Data to process: Begin
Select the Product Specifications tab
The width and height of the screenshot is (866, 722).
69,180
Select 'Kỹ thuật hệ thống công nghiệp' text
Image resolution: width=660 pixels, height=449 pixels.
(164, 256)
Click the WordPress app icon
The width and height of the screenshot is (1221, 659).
Data to process: End
Data to process: Begin
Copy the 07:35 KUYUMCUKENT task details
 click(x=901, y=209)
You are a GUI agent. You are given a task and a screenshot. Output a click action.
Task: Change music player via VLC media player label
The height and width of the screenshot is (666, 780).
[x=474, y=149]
Data to process: End
Data to process: Begin
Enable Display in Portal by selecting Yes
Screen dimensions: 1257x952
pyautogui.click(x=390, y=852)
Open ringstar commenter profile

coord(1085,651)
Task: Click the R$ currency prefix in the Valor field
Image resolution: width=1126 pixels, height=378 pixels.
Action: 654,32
Data to process: End
## Work task
From the data above, output exactly the lines between the one containing "Select the Product Specifications tab" and the one containing "The width and height of the screenshot is (1221, 659).", counting both of them.

## Solved exercise
Select the Product Specifications tab
The width and height of the screenshot is (866, 722).
69,180
Select 'Kỹ thuật hệ thống công nghiệp' text
Image resolution: width=660 pixels, height=449 pixels.
(164, 256)
Click the WordPress app icon
The width and height of the screenshot is (1221, 659).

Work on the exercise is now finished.